Subcutaneous abaloparatide (abaloparatide-SC) increases total hip and lumbar spine bone mineral density and reduces vertebral and non-vertebral fractures. In this study, we analyzed the extent to which abaloparatide-SC improves skeletal microarchitecture, assessed indirectly by trabecular bone score (TBS).
This is a post hoc analysis of a phase 2 trial of 222 postmenopausal women with osteoporosis aged 55 to 85 years randomized to abaloparatide-SC (20, 40, or 80 μg), subcutaneous teriparatide (20 μg), or placebo for 24 weeks. TBS was measured from lumbar spine dual X-ray absorptiometry (DXA) images in 138 women for whom the DXA device was TBS software compatible. Assessments were made at baseline, 12 and 24 weeks. Between-group differences were assessed by generalized estimating equations adjusted for relevant baseline characteristics, and a pre-determined least significant change analysis was performed.

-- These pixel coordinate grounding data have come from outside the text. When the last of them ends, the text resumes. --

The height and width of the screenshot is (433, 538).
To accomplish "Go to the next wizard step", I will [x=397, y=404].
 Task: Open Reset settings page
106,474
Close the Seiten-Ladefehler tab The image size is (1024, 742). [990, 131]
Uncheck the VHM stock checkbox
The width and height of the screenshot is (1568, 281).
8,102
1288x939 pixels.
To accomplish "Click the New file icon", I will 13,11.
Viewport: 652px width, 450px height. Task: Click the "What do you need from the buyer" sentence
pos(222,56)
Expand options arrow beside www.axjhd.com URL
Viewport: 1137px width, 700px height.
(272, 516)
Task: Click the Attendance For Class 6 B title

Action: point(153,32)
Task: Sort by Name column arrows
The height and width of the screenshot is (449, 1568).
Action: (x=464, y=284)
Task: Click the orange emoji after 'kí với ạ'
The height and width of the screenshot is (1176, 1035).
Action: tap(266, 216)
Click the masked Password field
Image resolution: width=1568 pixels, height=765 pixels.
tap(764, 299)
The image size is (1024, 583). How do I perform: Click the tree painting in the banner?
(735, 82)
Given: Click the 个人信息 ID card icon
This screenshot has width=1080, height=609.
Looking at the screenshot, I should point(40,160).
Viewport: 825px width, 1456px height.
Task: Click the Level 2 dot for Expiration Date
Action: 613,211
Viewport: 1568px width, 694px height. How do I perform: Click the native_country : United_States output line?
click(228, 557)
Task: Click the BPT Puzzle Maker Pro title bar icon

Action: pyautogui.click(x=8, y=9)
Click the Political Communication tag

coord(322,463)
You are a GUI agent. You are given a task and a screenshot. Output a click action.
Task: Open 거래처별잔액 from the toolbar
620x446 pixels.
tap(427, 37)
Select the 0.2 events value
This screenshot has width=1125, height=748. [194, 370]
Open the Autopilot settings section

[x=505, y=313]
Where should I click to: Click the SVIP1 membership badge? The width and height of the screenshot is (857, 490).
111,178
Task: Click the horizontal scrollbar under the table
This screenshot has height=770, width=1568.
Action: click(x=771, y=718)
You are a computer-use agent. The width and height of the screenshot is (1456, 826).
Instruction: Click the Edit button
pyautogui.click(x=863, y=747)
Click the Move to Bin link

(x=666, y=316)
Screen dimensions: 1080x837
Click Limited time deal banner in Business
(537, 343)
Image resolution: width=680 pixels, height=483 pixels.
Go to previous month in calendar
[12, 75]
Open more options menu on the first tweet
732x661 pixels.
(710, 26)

After 24 weeks, TBS increased significantly by 2.27, 3.14, and 4.21% versus baseline in participants on 20, 40, and 80 μg abaloparatide-SC daily, respectively, and by 2.21% in those on teriparatide (p < 0.05 for each). The TBS in the placebo group declined by 1.08%. The TBS increase in each treatment group was significantly higher than placebo at 24 weeks (p < 0.0001 for each) after adjustment for age, BMI, and baseline TBS. A dose-response was observed at 24 weeks across the three doses of abaloparatide-SC and placebo (p = 0.02). The increase in TBS in the abaloparatide-SC 80 μg group was significantly greater than TPTD (p < 0.03).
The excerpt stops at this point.